U.S. Patent Publication No. 2007/0088397 A1 proposes to use the stimulation pulses produced by a capsule as a vehicle for the transmission of data previously collected or created by the capsule. To this purpose, the pulse, instead of presenting a monotonic variation of voltage, is interrupted in a controlled manner for very short durations in order to create the profile of the pulse of very narrow widths whose succession corresponds to binary encoding of the information to be transmitted. This technique allows using the high energy pacing pulses to overcome the problems of attenuation in the interstitial tissue between the capsule and the device. However, it has a number of drawbacks, including:                It is limited to transmitting data by an active capsule generating pulses: in the absence of generated pulses, it is not possible to transmit any data because the generated pulse is the carrier signal or the information vehicle;        It is restricted to continuous stimulation, because otherwise the system is unable to transmit streaming data, such as electrical signals collected by the capsule or values obtained by a sensor integrated into the capsule;        It is limited to one-way communication, from the active capsule producing the pulse to the remote receiving device, but not in the opposite direction;        It has a low data rate, limited to a few bits of information per pulse, and cannot transmit information at a rate higher than that of the stimulation pulses.        

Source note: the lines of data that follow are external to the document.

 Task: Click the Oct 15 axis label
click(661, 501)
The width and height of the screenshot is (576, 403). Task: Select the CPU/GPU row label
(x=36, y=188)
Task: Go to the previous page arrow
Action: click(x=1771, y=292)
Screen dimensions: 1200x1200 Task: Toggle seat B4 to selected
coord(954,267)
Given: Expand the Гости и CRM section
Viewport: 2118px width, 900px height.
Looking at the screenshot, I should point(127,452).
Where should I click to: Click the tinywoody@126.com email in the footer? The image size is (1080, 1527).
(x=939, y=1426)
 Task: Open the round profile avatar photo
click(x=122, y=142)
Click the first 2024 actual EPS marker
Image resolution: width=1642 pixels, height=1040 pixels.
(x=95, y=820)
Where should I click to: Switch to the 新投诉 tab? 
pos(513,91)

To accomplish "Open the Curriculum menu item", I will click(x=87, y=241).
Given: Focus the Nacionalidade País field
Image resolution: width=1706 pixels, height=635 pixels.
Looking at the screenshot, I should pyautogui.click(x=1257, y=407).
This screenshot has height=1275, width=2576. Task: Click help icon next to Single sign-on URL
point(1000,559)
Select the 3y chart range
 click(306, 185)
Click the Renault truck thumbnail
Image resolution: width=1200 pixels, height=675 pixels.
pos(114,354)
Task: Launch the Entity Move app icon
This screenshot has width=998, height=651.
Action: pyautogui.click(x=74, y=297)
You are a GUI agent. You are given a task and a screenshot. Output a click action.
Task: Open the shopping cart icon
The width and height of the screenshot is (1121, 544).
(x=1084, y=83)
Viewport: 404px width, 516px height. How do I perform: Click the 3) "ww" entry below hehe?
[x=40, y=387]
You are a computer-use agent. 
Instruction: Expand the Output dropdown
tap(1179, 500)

US Patent Publication No. 2002/0099423 A1 describes a wireless intracorporeal communication technique between an implanted medical device and an external device provided with electrodes in contact with the skin of the patient. The implanted device generates electrical pulse trains at a signal level that is below the cardiac stimulation threshold and delivers these pulses to electrodes to allow their propagation up to the surface of the patient's body. There, the signals are collected by the electrodes of the external device, and then decoded by the latter. This technique has several drawbacks, including a relatively high power consumption and a very high variability as a function of the load charge as seen from the implanted device between its electrodes for transmission of the pulses. Furthermore and above all, even with biphasic pulses (as described in this document), there is a high risk of residual charges, due to an imperfect balance of the positive and negative charges generated by the pulses. These residual charges produce a polarization in the tissues, thus creating a risk for the patient. For these reasons, this technique is not deemed appropriate for a permanent communication between medical devices, including communication between two implanted devices wherein the pulses would cross excitable regions of the myocardium. It is moreover proposed only for a transcutaneous communication between an implant and an external device, outside the dangerous zones. Furthermore, as it is a brief and temporary communication (the external device is, for example, used to collect from time to time the battery status of the implant), the relatively high energy consumption is not a critical factor.